The fact that packaging can overburden the environment, is well known and often all too visible. A lot of street litter consists of packaging waste and at sea gigantic “waste islands” are drifting around. Sometimes, this pollution has very serious consequences for the environment and gives packaging a bad reputation with the ever more environmentally conscious consumer. That is why it is important to know which legal obligations apply to combat as much as possible these adverse effects. Below, this legislation is briefly introduced.

Packaging directive
Harmonised standards
Biodegradable packaging

Packaging directive
The packaging directive” 94/62/EC from 1994 (officially “directive concerning packaging and packaging waste”, reviewed in 2004 by directive 2004/12/EC) tried to solve amongst others the environmental problems regarding packaging. The directive sets goals for the collection and recycling of packaging waste and makes a number of essential requirements concerning the composition, reuse and recovering of packaging. We also find maximum concentrations for some heavy metals (lead, cadmium, mercury and hexavalent chromium).

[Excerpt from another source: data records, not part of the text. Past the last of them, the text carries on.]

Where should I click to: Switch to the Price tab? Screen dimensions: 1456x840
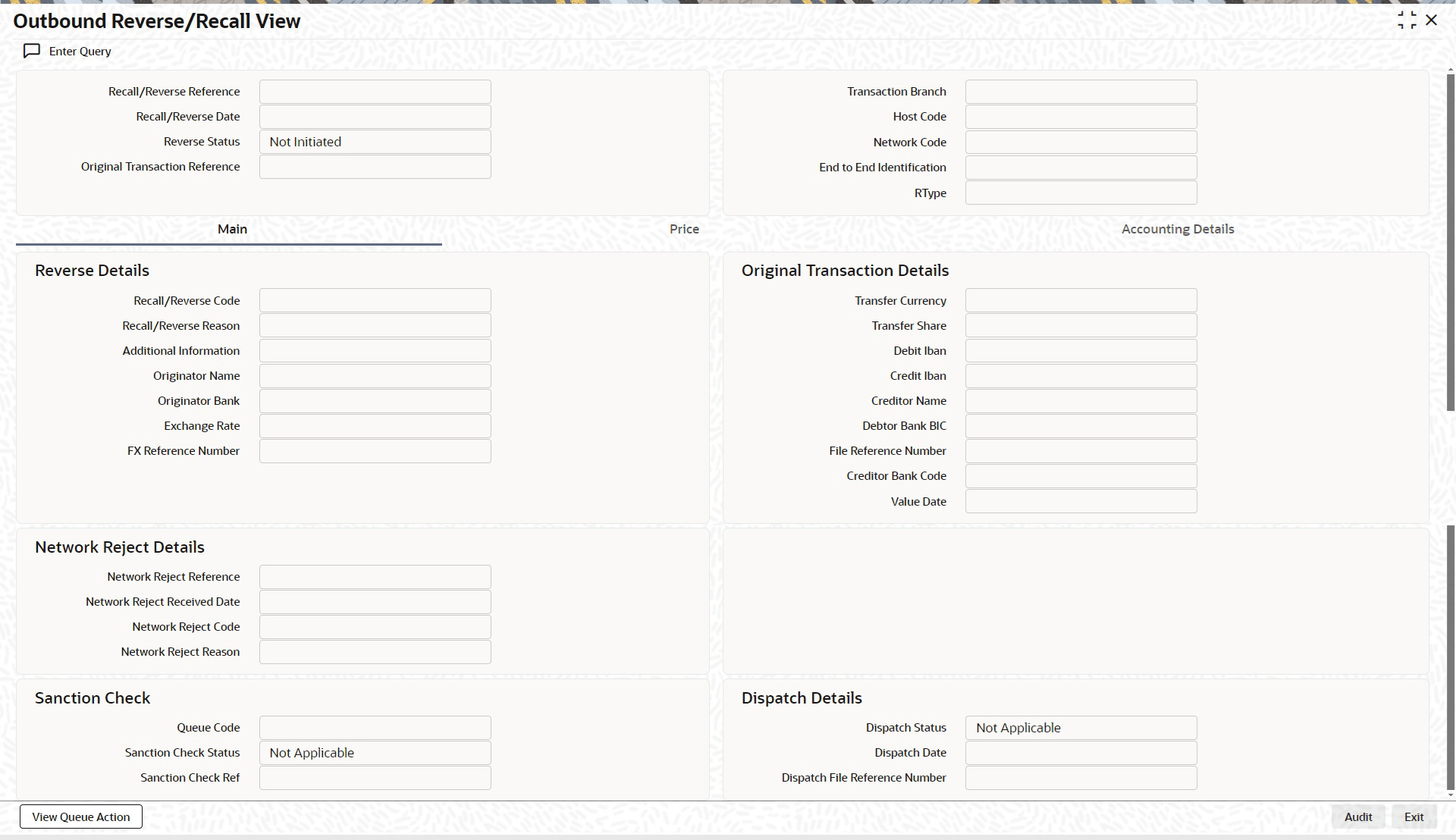[x=684, y=229]
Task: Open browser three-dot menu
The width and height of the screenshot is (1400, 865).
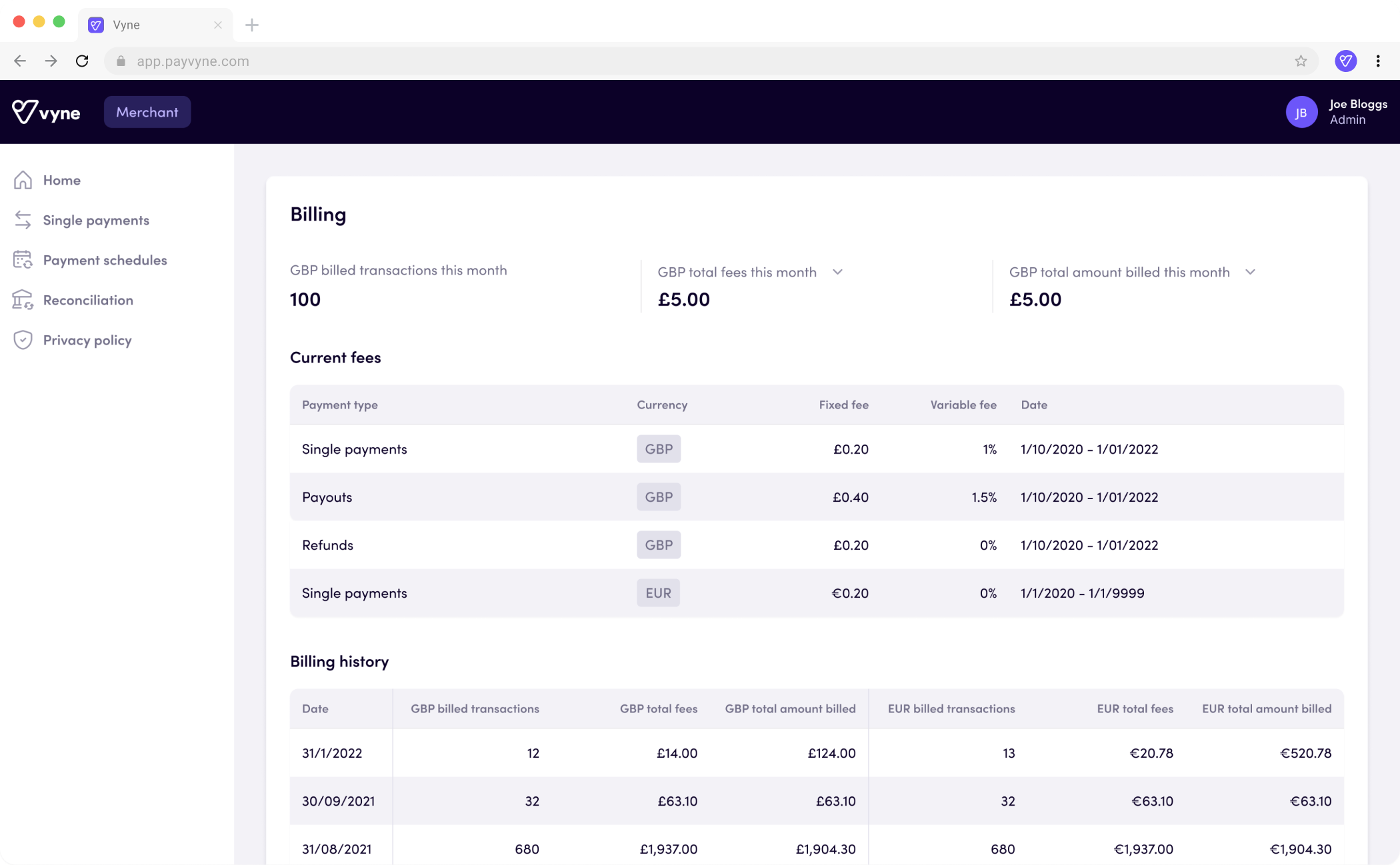Action: point(1378,61)
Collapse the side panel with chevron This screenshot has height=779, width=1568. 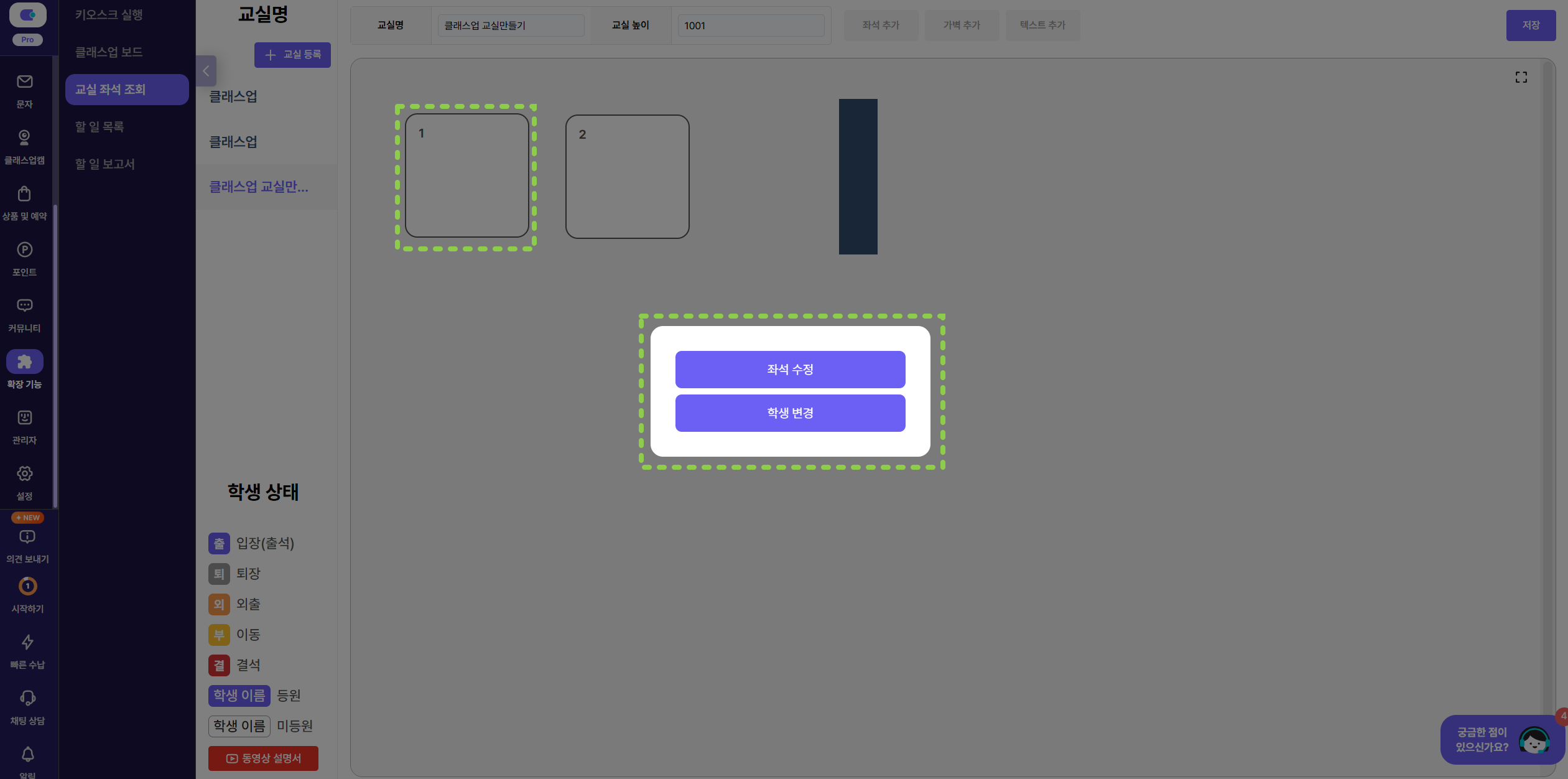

One of the most important concepts in this directive is the so-called “essential requirements”. These make demands in the area of manufacturing and composition, reuse and recovering with which packaging must comply. Only packaging meeting these demands, can be admitted to the European internal market. The essential requirements can be found in Attachment II of the packaging directive.

The packaging directive was transformed by the federal authorities into the “RD packaging” (Royal Decree of March 25, 1999 containing the provision of product standards for packaging) and the “Law Product Standards” (Law of December 21st, 1998, concerning the product standards for the promotion of sustainable production and consumption patterns, and for the protection of the environment and public health).
For more information about the regional transformation of the packaging directive, we refer to:

• For the Flemish Region: the Public Waste Agency of Flanders (OVAM)
• For the Walloon Region: the Public Service Wallonia (SPW)
• For the Brussels-Capital Region: the Brussels Institute for the Management of the Environment (IBGE-BIM)

Coordination between the regions and the federal government in this sphere is handled by the Waste Steering Group and the Sustainable Production and Consumption Steering Group of the Coordinating Committee for International Environmental Policy (CCIEP). The regions also founded the “Interregional Packaging Commission” (IPC), to ensure a harmonised management of packaging waste.

Harmonised standards
Harmonised standards had been drawn up concerning the essential requirements of the directive and the maximum concentration for heavy metals. This entirety consists of an umbrella standard which indicates how the other standards should be used (EN 13427), five standards which elaborate on an element from the waste hierarchy and the essential requirements (EN 13428, EN 13429, EN 13430, EN 13431, EN 13432), and a standard for the maximum concentrations of heavy metals (CR 13695). Furthermore, there is also the standard EN 13193, in which all packaging related terminology can be found.
In Belgium producers can apply for this standard at a charge at the Bureau of Normalization – NBN.

Biodegradable packaging
Nowadays, some packaging is biologically degradable. However, in Belgium there are strict rules for claims such as “compostable” and “home compostable”. For packaging it is even forbidden to claim “biologically degradable”. Since this information is interpreted by many consumers as a permit to dispose of the packaging after use as street litter. This “after all, disappears automatically”. More information on biodegradable and compostable materials can be found in the section “Biodegradable and compostable materials”.